= Exercise aim =
Of the entries below, copy only those lines that contain the word "computer".
^^^^^^^^
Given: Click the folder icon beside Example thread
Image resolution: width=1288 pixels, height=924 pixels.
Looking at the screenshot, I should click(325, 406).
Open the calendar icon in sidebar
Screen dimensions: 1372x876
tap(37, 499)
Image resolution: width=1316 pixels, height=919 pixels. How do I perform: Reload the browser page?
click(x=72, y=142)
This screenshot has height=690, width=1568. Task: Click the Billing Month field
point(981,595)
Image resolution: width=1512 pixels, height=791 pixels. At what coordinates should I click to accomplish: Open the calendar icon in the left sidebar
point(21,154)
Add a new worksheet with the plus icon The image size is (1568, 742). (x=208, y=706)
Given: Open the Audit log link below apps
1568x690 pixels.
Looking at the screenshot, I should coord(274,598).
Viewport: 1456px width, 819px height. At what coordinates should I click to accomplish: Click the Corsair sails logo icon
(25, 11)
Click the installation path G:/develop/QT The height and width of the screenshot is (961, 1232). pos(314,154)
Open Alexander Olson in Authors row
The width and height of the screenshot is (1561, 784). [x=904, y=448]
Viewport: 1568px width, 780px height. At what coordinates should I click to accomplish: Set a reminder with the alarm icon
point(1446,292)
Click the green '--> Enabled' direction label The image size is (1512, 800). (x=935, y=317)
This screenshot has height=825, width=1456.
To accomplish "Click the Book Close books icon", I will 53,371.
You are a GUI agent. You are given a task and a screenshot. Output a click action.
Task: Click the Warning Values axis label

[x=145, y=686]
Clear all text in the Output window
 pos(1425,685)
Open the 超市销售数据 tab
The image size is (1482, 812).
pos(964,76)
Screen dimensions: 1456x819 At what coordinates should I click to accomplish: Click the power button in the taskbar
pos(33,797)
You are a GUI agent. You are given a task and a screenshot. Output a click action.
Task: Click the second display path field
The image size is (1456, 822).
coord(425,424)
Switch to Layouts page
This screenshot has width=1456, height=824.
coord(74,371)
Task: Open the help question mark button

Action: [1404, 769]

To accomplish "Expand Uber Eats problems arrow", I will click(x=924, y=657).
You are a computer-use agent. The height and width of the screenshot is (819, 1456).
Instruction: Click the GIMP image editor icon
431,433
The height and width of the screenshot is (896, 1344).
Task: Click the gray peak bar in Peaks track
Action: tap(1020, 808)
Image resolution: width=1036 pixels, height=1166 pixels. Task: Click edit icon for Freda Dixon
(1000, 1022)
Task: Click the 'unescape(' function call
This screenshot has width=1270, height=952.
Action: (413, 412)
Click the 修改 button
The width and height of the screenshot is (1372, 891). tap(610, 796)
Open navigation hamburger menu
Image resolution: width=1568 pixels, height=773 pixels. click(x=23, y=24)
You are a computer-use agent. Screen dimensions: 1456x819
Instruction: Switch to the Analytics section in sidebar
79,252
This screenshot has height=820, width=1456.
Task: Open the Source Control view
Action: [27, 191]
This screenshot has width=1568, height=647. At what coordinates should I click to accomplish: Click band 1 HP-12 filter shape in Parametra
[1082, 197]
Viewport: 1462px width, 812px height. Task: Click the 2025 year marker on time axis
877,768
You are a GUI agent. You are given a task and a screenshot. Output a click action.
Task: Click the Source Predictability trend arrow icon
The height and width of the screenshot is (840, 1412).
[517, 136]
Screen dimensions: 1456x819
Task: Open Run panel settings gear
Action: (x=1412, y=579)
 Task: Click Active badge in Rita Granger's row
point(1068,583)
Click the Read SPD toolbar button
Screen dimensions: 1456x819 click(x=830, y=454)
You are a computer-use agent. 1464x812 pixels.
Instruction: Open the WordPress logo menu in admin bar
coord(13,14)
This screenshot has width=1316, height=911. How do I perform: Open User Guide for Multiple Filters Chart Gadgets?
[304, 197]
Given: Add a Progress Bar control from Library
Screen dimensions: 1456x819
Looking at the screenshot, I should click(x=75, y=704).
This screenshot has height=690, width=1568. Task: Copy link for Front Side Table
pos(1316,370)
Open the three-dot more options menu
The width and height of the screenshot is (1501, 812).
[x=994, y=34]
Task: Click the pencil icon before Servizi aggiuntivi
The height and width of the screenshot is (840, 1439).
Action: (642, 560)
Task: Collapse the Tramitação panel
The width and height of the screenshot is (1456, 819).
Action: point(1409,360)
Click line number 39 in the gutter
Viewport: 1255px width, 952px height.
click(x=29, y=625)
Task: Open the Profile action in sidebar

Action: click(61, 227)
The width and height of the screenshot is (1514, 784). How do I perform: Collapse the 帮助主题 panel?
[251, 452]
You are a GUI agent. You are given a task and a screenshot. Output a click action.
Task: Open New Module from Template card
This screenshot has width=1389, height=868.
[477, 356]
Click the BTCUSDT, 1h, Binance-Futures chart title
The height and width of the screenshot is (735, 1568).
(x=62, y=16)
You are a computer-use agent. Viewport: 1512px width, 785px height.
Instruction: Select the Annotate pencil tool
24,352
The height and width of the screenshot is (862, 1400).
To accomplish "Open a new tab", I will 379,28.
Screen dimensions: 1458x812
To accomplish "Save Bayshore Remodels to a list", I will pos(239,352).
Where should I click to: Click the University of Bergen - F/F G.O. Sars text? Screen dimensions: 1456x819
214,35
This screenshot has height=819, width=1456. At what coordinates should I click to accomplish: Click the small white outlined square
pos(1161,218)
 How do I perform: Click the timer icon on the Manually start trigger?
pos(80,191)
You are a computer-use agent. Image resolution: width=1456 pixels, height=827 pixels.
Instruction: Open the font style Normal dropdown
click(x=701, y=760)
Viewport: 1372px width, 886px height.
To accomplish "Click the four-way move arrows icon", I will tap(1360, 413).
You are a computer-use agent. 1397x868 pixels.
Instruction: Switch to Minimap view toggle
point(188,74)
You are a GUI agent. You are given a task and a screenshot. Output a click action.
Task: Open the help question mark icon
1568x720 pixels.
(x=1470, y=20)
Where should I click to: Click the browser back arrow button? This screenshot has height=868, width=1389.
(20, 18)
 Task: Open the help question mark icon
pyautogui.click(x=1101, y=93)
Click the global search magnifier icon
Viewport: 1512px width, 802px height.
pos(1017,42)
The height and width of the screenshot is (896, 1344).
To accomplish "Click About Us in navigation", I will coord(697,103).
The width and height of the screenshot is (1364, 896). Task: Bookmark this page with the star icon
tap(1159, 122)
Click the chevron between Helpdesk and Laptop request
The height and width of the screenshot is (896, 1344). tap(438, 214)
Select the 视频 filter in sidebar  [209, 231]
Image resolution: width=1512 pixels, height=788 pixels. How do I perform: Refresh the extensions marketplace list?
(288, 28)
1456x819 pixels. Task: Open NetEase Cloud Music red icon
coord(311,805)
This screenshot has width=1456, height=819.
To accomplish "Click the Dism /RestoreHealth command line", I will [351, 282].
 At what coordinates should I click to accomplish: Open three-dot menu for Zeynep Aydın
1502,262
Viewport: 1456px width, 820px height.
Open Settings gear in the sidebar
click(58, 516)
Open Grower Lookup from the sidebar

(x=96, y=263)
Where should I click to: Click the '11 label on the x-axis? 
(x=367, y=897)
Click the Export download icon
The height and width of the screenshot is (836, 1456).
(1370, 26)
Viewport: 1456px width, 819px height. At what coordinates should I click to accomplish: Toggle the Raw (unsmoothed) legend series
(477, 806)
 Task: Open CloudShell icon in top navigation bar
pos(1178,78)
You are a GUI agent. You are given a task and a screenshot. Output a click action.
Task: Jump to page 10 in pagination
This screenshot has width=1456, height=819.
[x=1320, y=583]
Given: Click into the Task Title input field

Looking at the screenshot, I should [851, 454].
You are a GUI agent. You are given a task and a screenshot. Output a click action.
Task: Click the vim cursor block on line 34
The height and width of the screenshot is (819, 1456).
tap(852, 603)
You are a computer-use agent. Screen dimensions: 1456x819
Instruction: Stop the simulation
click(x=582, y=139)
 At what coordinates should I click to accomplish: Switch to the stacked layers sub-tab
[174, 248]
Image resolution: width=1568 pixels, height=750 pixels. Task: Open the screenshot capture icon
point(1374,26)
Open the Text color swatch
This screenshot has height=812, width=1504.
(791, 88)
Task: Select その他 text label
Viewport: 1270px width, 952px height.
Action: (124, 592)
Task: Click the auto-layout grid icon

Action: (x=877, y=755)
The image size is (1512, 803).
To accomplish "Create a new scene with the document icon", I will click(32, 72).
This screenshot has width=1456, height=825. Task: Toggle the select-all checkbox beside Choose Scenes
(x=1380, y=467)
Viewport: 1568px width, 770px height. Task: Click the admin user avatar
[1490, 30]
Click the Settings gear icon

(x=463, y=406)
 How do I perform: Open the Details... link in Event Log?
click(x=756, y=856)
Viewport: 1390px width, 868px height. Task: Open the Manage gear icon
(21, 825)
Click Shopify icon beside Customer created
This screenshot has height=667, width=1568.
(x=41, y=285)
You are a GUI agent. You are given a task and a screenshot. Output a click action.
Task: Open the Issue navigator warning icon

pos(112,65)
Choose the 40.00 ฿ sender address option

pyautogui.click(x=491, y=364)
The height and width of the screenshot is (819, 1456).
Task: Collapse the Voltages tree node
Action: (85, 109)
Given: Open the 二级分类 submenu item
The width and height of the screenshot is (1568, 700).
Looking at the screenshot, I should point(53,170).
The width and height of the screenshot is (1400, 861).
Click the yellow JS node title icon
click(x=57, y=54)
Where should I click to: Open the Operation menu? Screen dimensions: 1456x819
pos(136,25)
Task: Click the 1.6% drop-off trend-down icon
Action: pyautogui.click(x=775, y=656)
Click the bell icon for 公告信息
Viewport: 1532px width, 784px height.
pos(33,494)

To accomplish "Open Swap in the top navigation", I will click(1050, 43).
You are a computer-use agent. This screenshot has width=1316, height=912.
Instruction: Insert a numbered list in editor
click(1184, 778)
^^^^^^^^
= Answer box =
You are a computer-use agent. The height and width of the screenshot is (819, 1456).
You are a computer-use agent. Screen dimensions: 1456x819
You are a computer-use agent. 1464x812 pixels.
You are a computer-use agent. Viewport: 1512px width, 785px height.
You are a computer-use agent. Image resolution: width=1456 pixels, height=827 pixels.
You are a computer-use agent. 1397x868 pixels.
You are a computer-use agent. Screen dimensions: 1456x819
You are a computer-use agent. This screenshot has width=1316, height=912.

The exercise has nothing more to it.